■ Job
Reproduce the material below with "Image resolution" changed to "Picture dimensions" and everything else left as it is. Leave the pictures out of your answer.

[Material for locating described items]

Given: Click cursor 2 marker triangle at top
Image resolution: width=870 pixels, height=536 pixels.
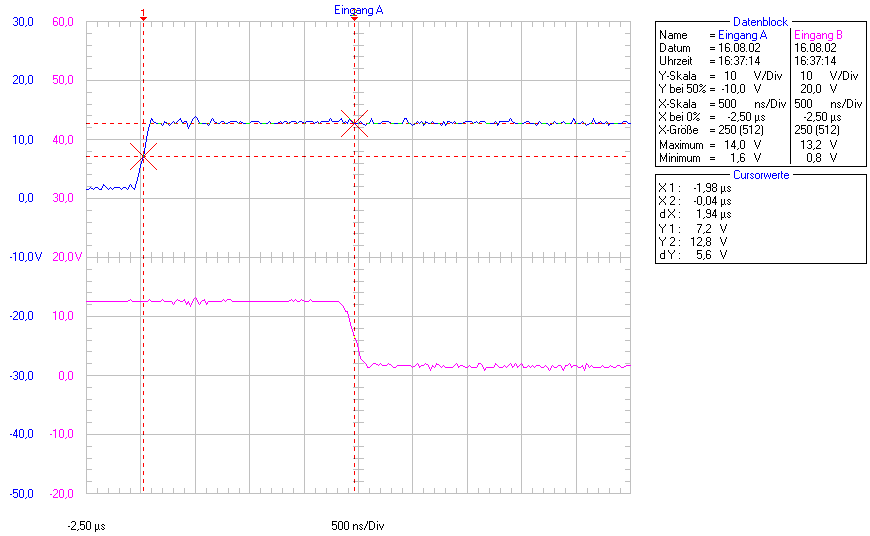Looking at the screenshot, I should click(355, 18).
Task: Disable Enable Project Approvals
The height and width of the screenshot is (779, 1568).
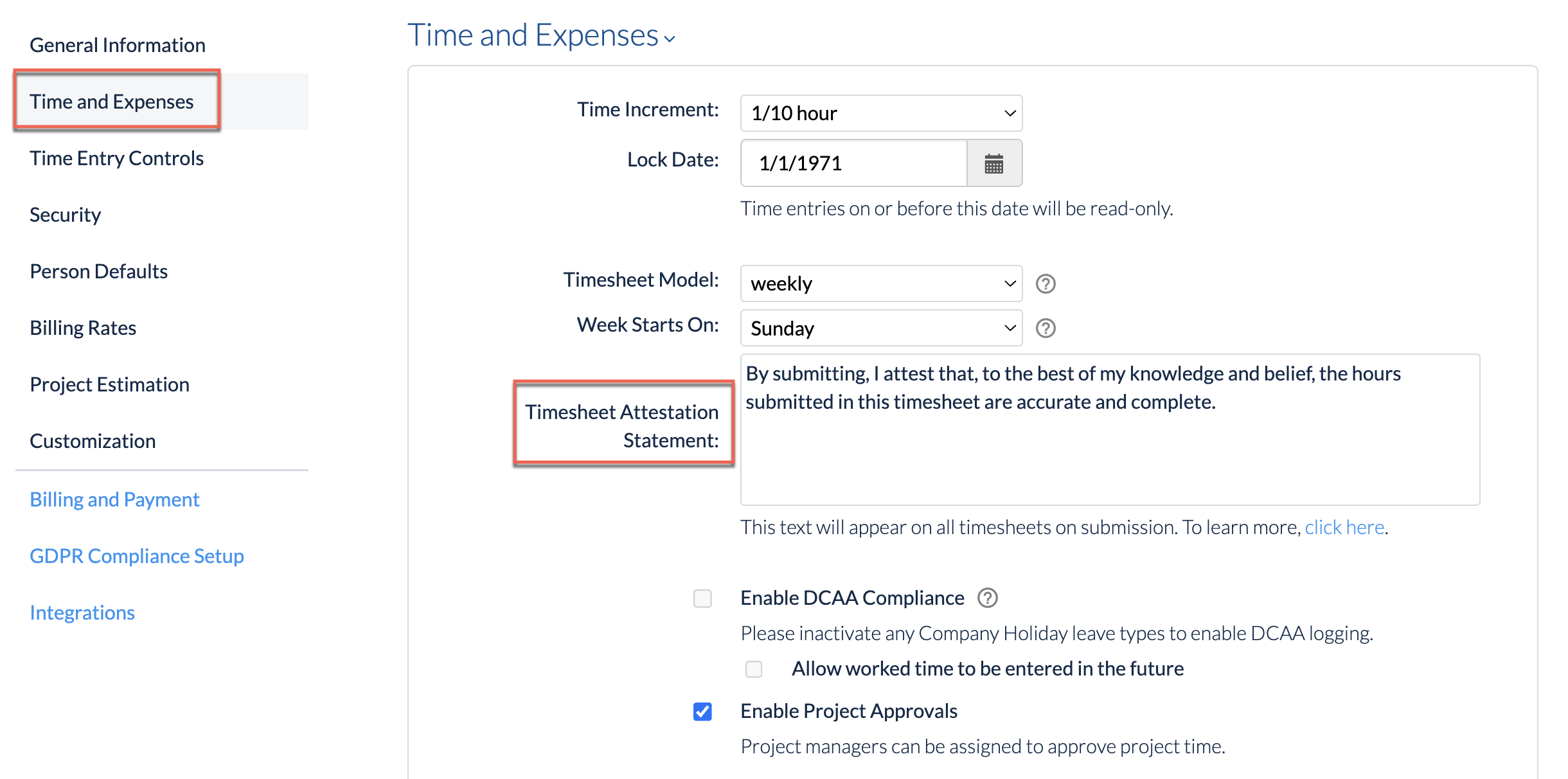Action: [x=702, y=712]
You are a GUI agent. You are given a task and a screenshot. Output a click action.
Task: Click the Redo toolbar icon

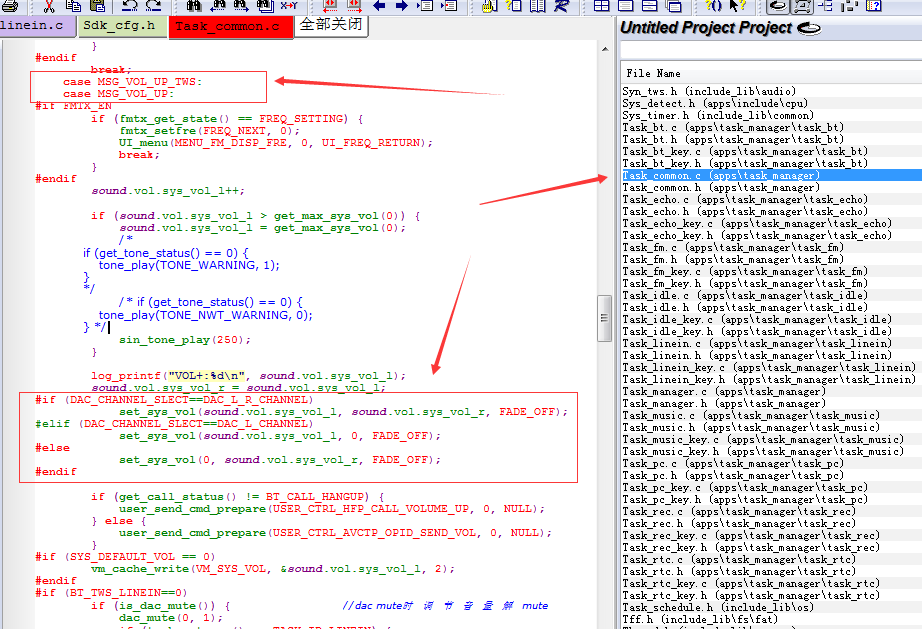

■ Exercise output
Given: Click cursor 2 marker triangle at top
Picture dimensions: width=870 pixels, height=536 pixels.
Looking at the screenshot, I should click(355, 18).
Task: Disable Enable Project Approvals
The height and width of the screenshot is (779, 1568).
Action: [x=702, y=712]
You are a GUI agent. You are given a task and a screenshot. Output a click action.
Task: Click the Redo toolbar icon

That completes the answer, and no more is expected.